DOKUMEN SUMBER:
Sabtu, 23 Oktober 2010 - "Dengan memahami mengapa mereka jatuh cinta dan mengapa mereka begitu patah hati, mereka dapat menggunakan terapi baru."
Sebuah studi meta-analisis terbaru yang dilakukan oleh Profesor Universitas Syracuse, Stephanie Ortigue, telah mendapatkan perhatian di seluruh dunia. Penelitian inovatif, “The Neuroimaging of Love,” mengungkapkan bahwa jatuh cinta dapat menimbulkan tidak hanya perasaan gembira yang sama dengan saat menggunakan kokain, tapi juga mempengaruhi area intelektual otak. Para peneliti juga menemukan fakta bahwa jatuh cinta hanya butuh waktu sekitar seperlima detik.
Ortigue adalah asisten profesor psikologi dan asisten profesor sisipan neurologi, baik keduanya dari The College of Arts and Sciences di Universitas Syracuse.

KERJAKAN BERIKUT INI:
A. Menurut kalimat kutipan di awal teks tentang studi cinta, apa yang membuat terapi baru dapat digunakan? Jawab dalam satu sampai tiga kalimat.
B. Ketik ulang bagian teks tentang studi cinta mulai dari "Sabtu, 23 Oktober" hingga dan termasuk "di Universitas Syracuse.".

DATA UNTUK DIPERIKSA:
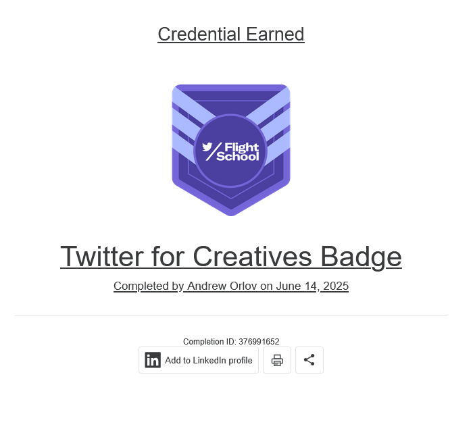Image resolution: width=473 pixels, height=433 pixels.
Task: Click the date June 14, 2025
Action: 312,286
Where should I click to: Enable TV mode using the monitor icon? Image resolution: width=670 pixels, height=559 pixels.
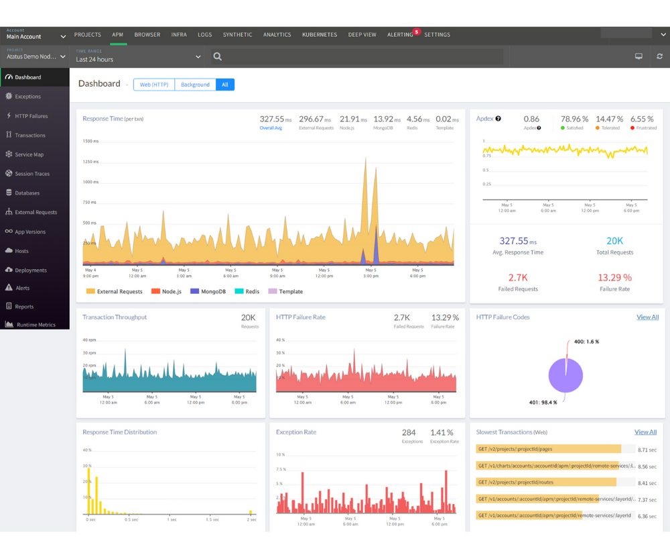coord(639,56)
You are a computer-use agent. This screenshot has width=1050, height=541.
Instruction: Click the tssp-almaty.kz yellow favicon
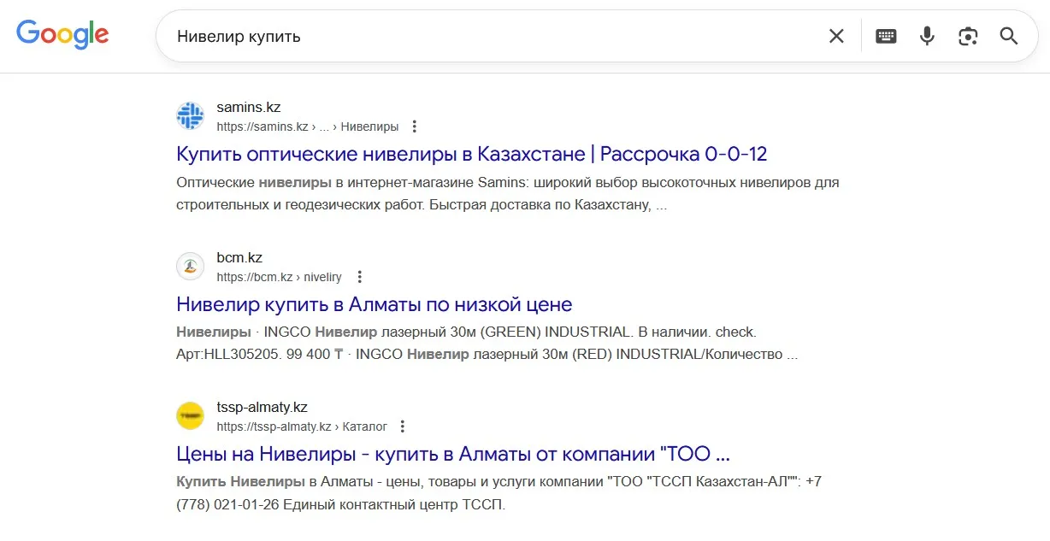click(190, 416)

...

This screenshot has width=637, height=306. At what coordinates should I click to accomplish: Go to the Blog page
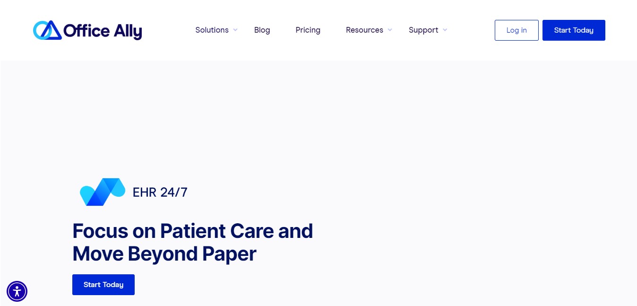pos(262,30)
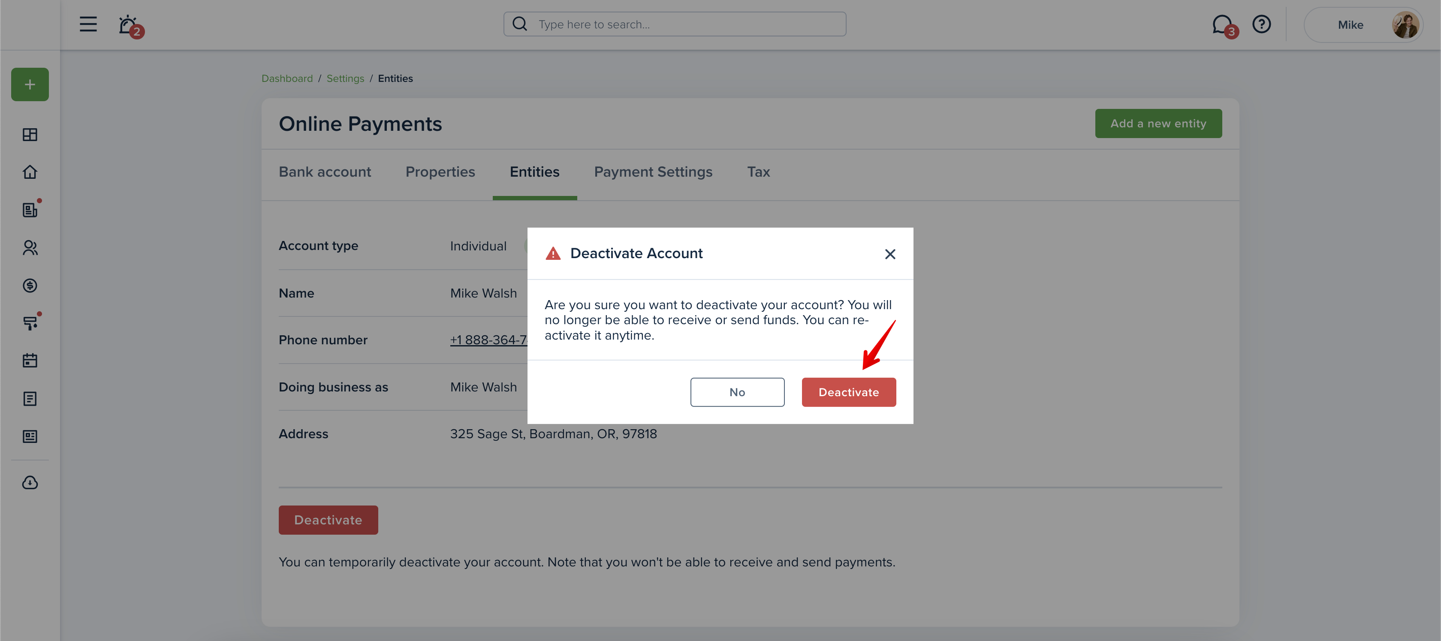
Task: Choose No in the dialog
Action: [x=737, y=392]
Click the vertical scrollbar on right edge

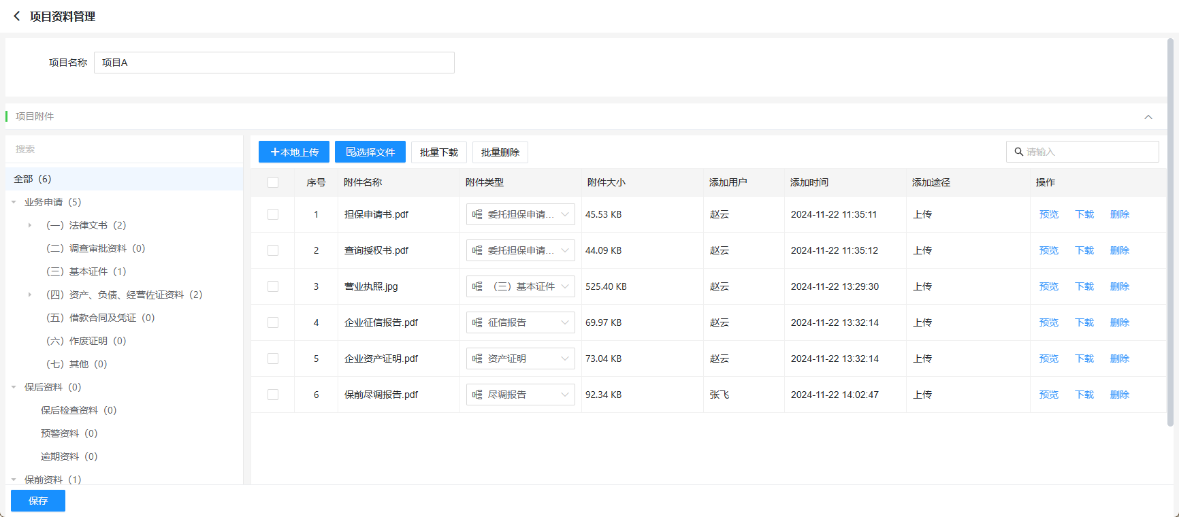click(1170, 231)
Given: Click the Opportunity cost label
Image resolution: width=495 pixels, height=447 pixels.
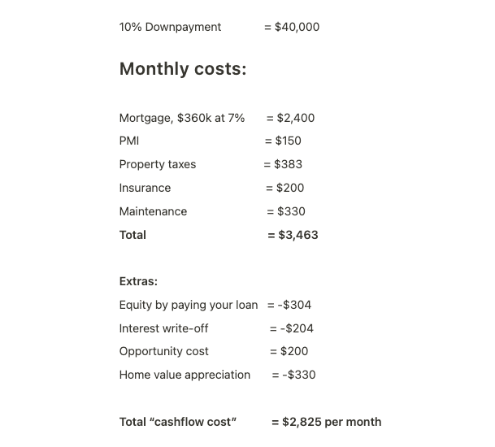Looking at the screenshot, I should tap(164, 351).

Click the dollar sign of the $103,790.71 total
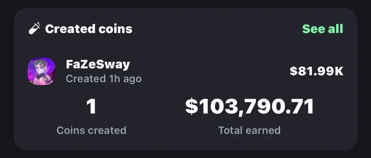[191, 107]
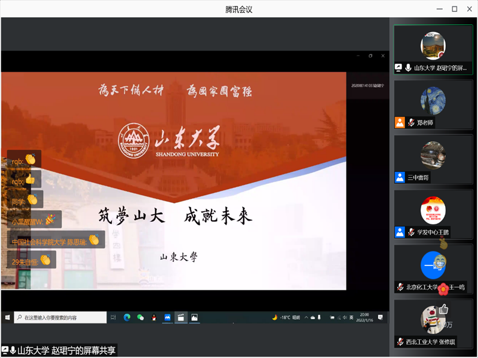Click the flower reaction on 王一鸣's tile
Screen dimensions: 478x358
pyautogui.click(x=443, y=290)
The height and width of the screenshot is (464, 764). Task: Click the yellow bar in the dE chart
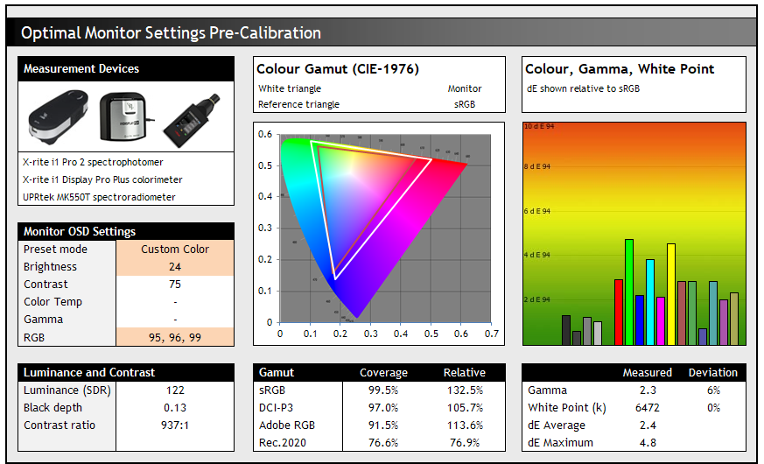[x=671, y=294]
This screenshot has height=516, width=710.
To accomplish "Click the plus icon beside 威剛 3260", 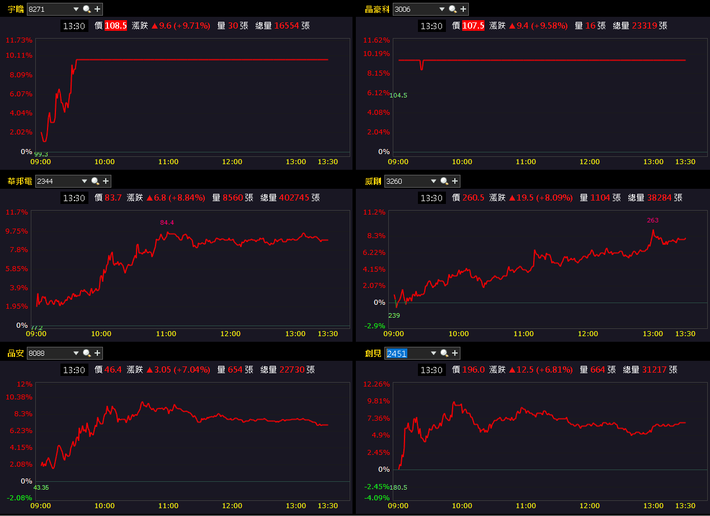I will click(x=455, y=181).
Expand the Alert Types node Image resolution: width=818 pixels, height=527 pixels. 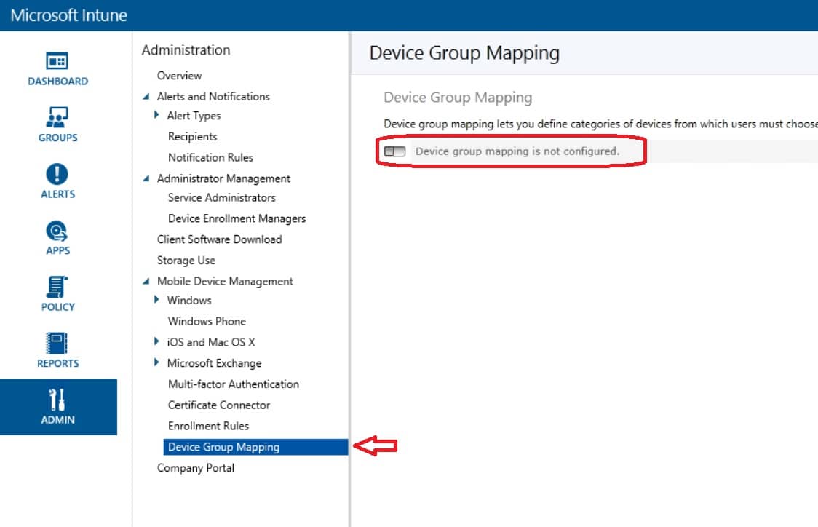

JAWABAN TIAP TUGAS:
A. Terapi baru dapat digunakan karena adanya pemahaman tentang mengapa mereka jatuh cinta dan mengapa mereka begitu patah hati.

B.
Sabtu, 23 Oktober 2010 - "Dengan memahami mengapa mereka jatuh cinta dan mengapa mereka begitu patah hati, mereka dapat menggunakan terapi baru."
Sebuah studi meta-analisis terbaru yang dilakukan oleh Profesor Universitas Syracuse, Stephanie Ortigue, telah mendapatkan perhatian di seluruh dunia. Penelitian inovatif, “The Neuroimaging of Love,” mengungkapkan bahwa jatuh cinta dapat menimbulkan tidak hanya perasaan gembira yang sama dengan saat menggunakan kokain, tapi juga mempengaruhi area intelektual otak. Para peneliti juga menemukan fakta bahwa jatuh cinta hanya butuh waktu sekitar seperlima detik.
Ortigue adalah asisten profesor psikologi dan asisten profesor sisipan neurologi, baik keduanya dari The College of Arts and Sciences di Universitas Syracuse.